**WORK TASK:**
Repeat the following entries verbatim, apart from the pictures.

Pixel coordinate grounding data:
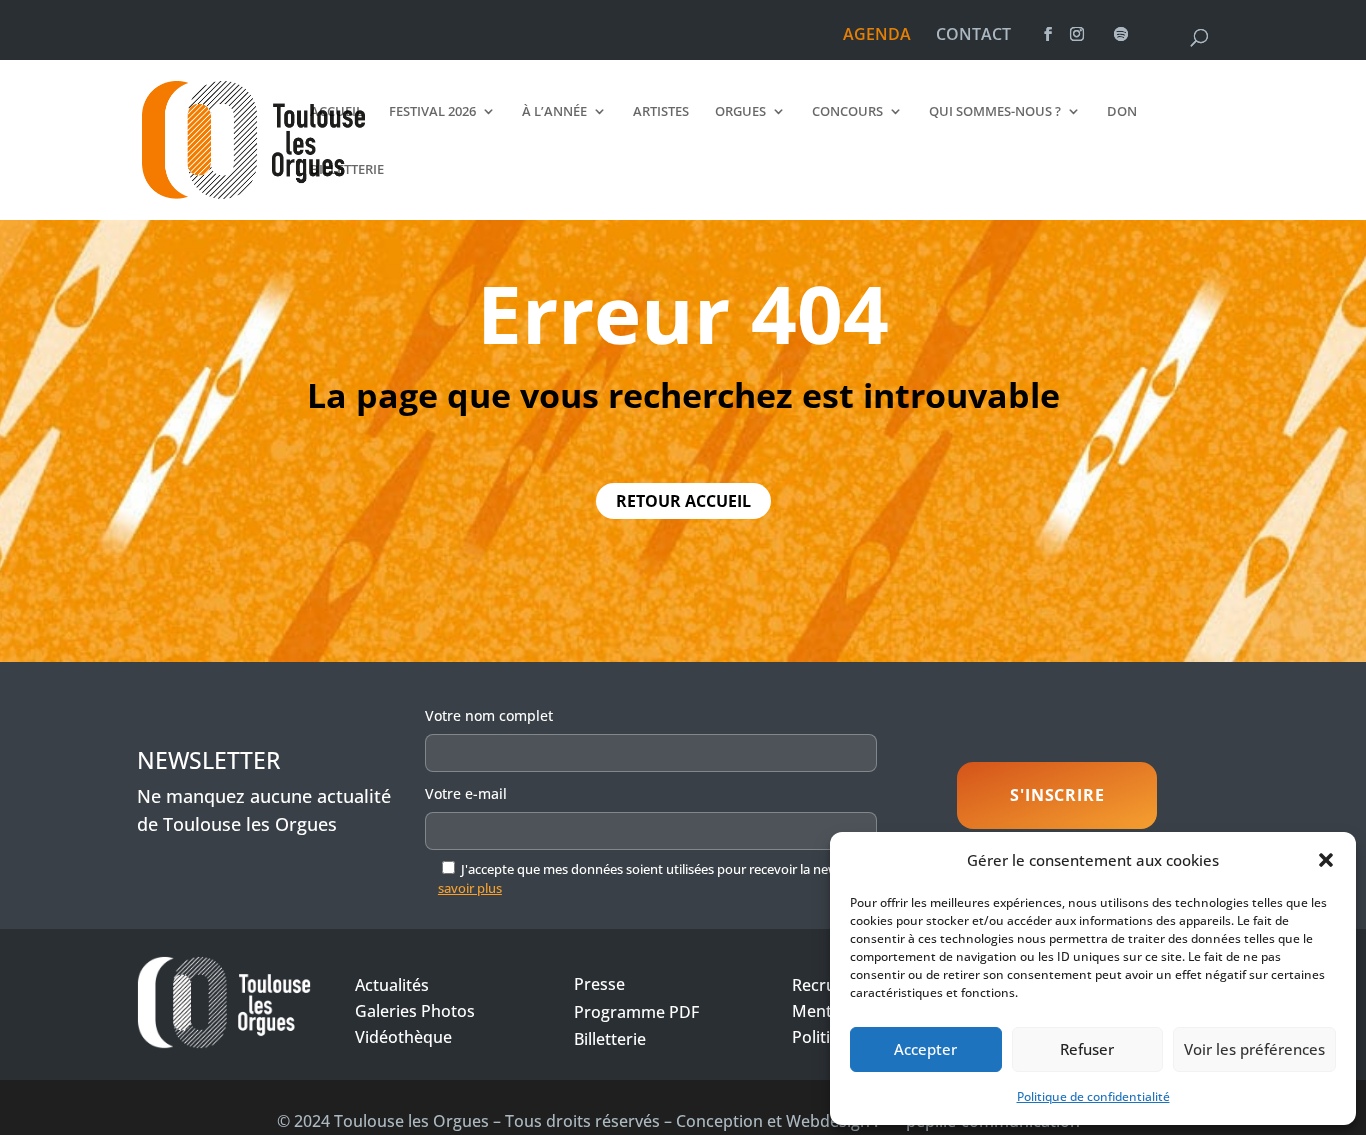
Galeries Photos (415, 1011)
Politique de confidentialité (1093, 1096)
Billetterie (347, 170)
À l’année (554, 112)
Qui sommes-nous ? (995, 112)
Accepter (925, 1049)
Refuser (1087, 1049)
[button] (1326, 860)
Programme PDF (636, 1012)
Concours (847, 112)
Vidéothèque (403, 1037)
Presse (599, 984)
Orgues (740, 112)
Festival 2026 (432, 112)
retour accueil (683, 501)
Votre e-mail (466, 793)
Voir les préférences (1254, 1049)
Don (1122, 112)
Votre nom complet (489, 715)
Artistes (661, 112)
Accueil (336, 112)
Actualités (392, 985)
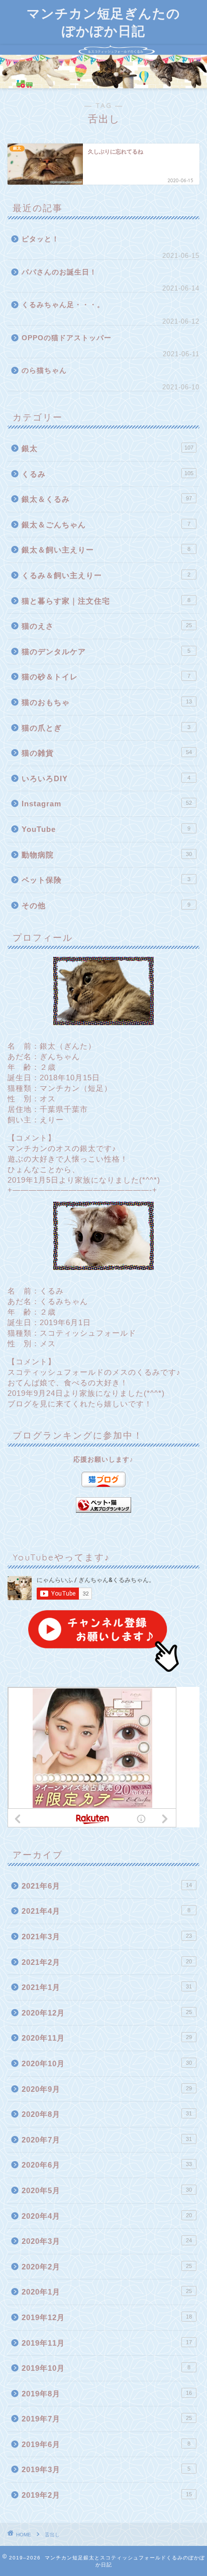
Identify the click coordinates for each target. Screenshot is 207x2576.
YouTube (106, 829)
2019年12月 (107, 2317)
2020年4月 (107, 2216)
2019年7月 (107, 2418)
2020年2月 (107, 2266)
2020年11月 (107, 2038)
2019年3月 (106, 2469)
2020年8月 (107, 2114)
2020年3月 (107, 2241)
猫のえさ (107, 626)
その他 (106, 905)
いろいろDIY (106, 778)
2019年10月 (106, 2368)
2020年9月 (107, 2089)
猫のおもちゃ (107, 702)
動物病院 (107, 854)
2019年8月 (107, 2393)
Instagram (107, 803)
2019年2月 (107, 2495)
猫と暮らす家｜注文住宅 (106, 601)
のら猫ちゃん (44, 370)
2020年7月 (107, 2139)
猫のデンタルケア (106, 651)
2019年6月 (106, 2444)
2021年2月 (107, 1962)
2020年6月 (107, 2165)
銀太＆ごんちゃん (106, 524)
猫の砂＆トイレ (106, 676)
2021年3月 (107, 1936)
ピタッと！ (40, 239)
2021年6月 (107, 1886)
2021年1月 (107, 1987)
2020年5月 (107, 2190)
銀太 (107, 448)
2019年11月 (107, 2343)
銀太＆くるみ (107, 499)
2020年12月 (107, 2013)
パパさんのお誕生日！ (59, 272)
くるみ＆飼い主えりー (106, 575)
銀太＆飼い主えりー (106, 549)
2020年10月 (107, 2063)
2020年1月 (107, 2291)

**REPLY:**
Galeries Photos (415, 1011)
Politique de confidentialité (1093, 1096)
Billetterie (347, 170)
À l’année (554, 112)
Qui sommes-nous ? (995, 112)
Accepter (925, 1049)
Refuser (1087, 1049)
[button] (1326, 860)
Programme PDF (636, 1012)
Concours (847, 112)
Vidéothèque (403, 1037)
Presse (599, 984)
Orgues (740, 112)
Festival 2026 (432, 112)
retour accueil (683, 501)
Votre e-mail (466, 793)
Voir les préférences (1254, 1049)
Don (1122, 112)
Votre nom complet (489, 715)
Artistes (661, 112)
Accueil (336, 112)
Actualités (392, 985)
Identify the click coordinates for each target. Screenshot is 207x2576.
YouTube (106, 829)
2019年12月 (107, 2317)
2020年4月 (107, 2216)
2019年7月 (107, 2418)
2020年2月 (107, 2266)
2020年11月 (107, 2038)
2019年3月 (106, 2469)
2020年8月 (107, 2114)
2020年3月 (107, 2241)
猫のえさ (107, 626)
その他 (106, 905)
いろいろDIY (106, 778)
2019年10月 (106, 2368)
2020年9月 (107, 2089)
猫のおもちゃ (107, 702)
動物病院 (107, 854)
2019年8月 (107, 2393)
Instagram (107, 803)
2019年2月 (107, 2495)
猫と暮らす家｜注文住宅 (106, 601)
のら猫ちゃん (44, 370)
2020年7月 (107, 2139)
猫のデンタルケア (106, 651)
2019年6月 (106, 2444)
2021年2月 (107, 1962)
2020年6月 (107, 2165)
銀太＆ごんちゃん (106, 524)
猫の砂＆トイレ (106, 676)
2021年3月 (107, 1936)
ピタッと！ (40, 239)
2021年6月 (107, 1886)
2021年1月 (107, 1987)
2020年5月 (107, 2190)
銀太 (107, 448)
2019年11月 (107, 2343)
銀太＆くるみ (107, 499)
2020年12月 (107, 2013)
パパさんのお誕生日！ (59, 272)
くるみ＆飼い主えりー (106, 575)
銀太＆飼い主えりー (106, 549)
2020年10月 (107, 2063)
2020年1月 (107, 2291)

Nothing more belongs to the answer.